Muse has always been careful to balance their lyrical paranoia with a vast arsenal of sonic weaponry, turning the negativity of songs like “Map of the Problematique” and “Stockholm Syndrome” into lighter-waving anthems for the dance floor or the mosh pit. They came close to tipping the balance on 2006’s Black Holes and Revelations – surprise, singer and lyricist Matthew Bellamy was angry about the Iraq War – but fortunately for them they had cooked up their best batch of songs to go with those anti-war tirades and ‘die with your boots on’ battle cries. The album became the band’s first US Top Ten hit and vaulted the British trio into the rock’s upper echelon. If you need more proof of the band’s growing status among rock aficionados, look no further than the inclusion of Bellamy as an unlockable guitarist in “Guitar Hero 5.”

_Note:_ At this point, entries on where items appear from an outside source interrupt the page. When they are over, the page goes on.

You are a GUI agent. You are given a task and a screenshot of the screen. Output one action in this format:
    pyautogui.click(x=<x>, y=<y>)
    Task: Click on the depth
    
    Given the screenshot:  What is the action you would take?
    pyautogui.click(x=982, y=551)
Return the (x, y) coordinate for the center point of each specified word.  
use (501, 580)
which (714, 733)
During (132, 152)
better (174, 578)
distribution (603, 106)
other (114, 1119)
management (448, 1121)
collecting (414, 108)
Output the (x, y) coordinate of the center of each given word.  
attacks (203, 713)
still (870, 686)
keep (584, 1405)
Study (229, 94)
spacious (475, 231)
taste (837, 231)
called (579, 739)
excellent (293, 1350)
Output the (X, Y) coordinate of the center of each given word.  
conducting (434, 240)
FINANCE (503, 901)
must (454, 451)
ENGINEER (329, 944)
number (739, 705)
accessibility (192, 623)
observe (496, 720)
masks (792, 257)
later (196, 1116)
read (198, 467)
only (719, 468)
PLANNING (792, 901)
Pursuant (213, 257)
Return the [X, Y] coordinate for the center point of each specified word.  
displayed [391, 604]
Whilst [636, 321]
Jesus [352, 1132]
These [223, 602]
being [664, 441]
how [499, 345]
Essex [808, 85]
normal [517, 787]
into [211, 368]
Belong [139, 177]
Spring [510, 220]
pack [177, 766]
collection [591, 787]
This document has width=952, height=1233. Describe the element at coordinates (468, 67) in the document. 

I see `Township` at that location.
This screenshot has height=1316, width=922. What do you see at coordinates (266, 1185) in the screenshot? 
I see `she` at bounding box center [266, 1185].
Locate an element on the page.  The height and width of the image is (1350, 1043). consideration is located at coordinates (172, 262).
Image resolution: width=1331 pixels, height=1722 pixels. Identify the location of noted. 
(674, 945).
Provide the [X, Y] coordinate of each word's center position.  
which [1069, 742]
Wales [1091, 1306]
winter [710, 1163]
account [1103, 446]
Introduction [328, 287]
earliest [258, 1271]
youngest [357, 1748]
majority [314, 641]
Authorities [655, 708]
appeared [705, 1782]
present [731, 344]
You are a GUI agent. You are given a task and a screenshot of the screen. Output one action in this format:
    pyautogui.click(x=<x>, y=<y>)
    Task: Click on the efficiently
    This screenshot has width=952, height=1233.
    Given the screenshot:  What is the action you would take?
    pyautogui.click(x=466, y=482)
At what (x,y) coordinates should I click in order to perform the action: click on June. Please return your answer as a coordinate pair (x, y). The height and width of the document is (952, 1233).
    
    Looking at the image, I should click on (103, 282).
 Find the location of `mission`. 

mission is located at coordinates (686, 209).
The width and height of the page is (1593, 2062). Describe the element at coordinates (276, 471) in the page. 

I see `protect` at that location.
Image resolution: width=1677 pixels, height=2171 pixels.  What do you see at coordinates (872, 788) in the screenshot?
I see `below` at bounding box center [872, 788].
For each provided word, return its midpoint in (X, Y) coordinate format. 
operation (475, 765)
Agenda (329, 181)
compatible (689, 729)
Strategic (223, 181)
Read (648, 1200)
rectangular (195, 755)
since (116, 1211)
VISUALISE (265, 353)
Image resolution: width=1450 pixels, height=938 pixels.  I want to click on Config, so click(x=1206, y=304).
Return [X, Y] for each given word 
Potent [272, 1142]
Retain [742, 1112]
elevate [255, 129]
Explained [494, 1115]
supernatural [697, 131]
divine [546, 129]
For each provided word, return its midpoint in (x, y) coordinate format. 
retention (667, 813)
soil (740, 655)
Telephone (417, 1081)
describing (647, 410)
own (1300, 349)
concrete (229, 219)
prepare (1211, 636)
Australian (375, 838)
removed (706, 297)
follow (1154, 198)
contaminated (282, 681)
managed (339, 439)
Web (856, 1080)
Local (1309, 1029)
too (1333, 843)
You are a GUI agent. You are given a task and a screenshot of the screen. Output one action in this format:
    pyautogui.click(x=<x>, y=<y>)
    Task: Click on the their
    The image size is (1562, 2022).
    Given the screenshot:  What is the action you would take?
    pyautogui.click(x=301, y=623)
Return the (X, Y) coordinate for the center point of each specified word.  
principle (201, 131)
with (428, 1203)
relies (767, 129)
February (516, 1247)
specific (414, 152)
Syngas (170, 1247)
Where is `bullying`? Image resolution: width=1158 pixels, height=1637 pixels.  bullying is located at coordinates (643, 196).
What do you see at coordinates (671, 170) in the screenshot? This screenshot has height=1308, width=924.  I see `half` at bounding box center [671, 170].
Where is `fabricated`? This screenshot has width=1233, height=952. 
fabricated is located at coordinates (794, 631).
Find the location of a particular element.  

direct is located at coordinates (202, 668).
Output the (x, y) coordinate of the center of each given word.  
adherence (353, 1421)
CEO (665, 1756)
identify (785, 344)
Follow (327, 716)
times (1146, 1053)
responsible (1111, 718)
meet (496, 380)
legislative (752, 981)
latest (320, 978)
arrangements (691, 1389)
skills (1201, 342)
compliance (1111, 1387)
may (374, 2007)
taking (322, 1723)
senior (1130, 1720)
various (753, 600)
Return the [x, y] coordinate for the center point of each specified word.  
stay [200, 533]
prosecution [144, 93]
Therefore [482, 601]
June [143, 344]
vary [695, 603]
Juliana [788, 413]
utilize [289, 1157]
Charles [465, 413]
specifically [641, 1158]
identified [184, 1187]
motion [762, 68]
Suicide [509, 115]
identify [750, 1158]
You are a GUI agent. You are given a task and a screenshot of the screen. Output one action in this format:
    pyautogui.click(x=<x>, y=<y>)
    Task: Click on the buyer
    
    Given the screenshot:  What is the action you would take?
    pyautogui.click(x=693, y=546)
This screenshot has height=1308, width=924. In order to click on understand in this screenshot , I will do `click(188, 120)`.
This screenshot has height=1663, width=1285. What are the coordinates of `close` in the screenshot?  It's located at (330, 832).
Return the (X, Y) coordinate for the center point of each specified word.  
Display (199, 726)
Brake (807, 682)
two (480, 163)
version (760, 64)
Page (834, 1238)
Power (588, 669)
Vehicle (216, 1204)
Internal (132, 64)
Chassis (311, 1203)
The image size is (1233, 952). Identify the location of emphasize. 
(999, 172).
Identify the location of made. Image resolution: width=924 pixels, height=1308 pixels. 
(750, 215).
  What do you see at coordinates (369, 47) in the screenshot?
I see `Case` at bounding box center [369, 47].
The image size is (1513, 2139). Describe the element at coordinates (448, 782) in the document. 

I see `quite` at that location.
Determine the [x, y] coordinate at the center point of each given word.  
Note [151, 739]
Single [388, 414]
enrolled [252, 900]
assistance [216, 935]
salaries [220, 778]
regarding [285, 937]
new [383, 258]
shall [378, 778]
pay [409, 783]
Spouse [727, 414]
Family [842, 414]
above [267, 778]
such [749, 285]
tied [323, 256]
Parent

After a hellacious tour schedule – which produced the stopgap live album H.A.A.R.P. – the band finally settled down long enough to enter the studio and prepare for the follow-up album. It was here that they decided to do what no prog band should ever be allowed to do: produce the album themselves. Any band as musically gifted as Muse needs an outside voice of reason, someone to reign them in when they’re tempted to go even more over the top than they already go. More importantly, the band could have used someone to tell them that they’re repeating themselves far too frequently. Granted, the main musical thrust behind The Resistance may be unique in that this album is more symphonic than their previous efforts, but several of these songs echo the band’s earlier work, sometimes lazily so.